What you should do:
Below are records; please set down exactly the lines from the first through the one containing "Given: Click line number 122 for use(fn)".

Dataset excerpts:
━━━━━━

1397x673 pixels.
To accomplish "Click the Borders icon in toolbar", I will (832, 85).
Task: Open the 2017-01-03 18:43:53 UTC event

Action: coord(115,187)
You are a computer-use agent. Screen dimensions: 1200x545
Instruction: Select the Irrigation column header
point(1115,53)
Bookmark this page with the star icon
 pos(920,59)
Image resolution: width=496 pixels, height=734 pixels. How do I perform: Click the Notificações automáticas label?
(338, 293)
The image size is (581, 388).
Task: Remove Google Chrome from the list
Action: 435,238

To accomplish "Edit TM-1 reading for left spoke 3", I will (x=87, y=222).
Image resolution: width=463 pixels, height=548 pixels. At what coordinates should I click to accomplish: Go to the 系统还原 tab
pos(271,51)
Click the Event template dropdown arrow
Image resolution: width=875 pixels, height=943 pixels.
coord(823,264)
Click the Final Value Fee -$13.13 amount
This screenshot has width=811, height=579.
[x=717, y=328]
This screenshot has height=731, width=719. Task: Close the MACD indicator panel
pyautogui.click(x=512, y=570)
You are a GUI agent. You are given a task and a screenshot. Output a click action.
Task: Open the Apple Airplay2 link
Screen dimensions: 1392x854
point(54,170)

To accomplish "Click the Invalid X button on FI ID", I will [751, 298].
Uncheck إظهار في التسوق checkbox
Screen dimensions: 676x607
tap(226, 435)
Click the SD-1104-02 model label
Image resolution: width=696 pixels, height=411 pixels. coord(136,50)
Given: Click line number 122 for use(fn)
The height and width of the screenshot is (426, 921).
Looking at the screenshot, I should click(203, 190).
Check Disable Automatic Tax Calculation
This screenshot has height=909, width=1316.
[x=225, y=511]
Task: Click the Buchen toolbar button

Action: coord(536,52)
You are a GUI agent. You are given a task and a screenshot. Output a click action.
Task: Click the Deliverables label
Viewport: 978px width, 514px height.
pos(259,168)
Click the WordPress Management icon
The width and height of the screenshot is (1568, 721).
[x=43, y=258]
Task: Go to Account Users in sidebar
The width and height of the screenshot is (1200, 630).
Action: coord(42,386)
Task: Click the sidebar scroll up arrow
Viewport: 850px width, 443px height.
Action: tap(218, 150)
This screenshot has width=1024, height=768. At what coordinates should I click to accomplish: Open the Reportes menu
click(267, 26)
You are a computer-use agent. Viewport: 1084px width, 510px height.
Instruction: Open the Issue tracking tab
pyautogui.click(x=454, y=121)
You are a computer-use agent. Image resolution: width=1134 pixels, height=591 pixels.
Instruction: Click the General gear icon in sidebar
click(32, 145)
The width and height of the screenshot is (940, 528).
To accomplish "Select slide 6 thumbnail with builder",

━━━━━━

Result of this task:
1397x673 pixels.
To accomplish "Click the Borders icon in toolbar", I will (832, 85).
Task: Open the 2017-01-03 18:43:53 UTC event

Action: coord(115,187)
You are a computer-use agent. Screen dimensions: 1200x545
Instruction: Select the Irrigation column header
point(1115,53)
Bookmark this page with the star icon
 pos(920,59)
Image resolution: width=496 pixels, height=734 pixels. How do I perform: Click the Notificações automáticas label?
(338, 293)
The image size is (581, 388).
Task: Remove Google Chrome from the list
Action: 435,238

To accomplish "Edit TM-1 reading for left spoke 3", I will (x=87, y=222).
Image resolution: width=463 pixels, height=548 pixels. At what coordinates should I click to accomplish: Go to the 系统还原 tab
pos(271,51)
Click the Event template dropdown arrow
Image resolution: width=875 pixels, height=943 pixels.
coord(823,264)
Click the Final Value Fee -$13.13 amount
This screenshot has width=811, height=579.
[x=717, y=328]
This screenshot has height=731, width=719. Task: Close the MACD indicator panel
pyautogui.click(x=512, y=570)
You are a GUI agent. You are given a task and a screenshot. Output a click action.
Task: Open the Apple Airplay2 link
Screen dimensions: 1392x854
point(54,170)

To accomplish "Click the Invalid X button on FI ID", I will [751, 298].
Uncheck إظهار في التسوق checkbox
Screen dimensions: 676x607
tap(226, 435)
Click the SD-1104-02 model label
Image resolution: width=696 pixels, height=411 pixels. coord(136,50)
Given: Click line number 122 for use(fn)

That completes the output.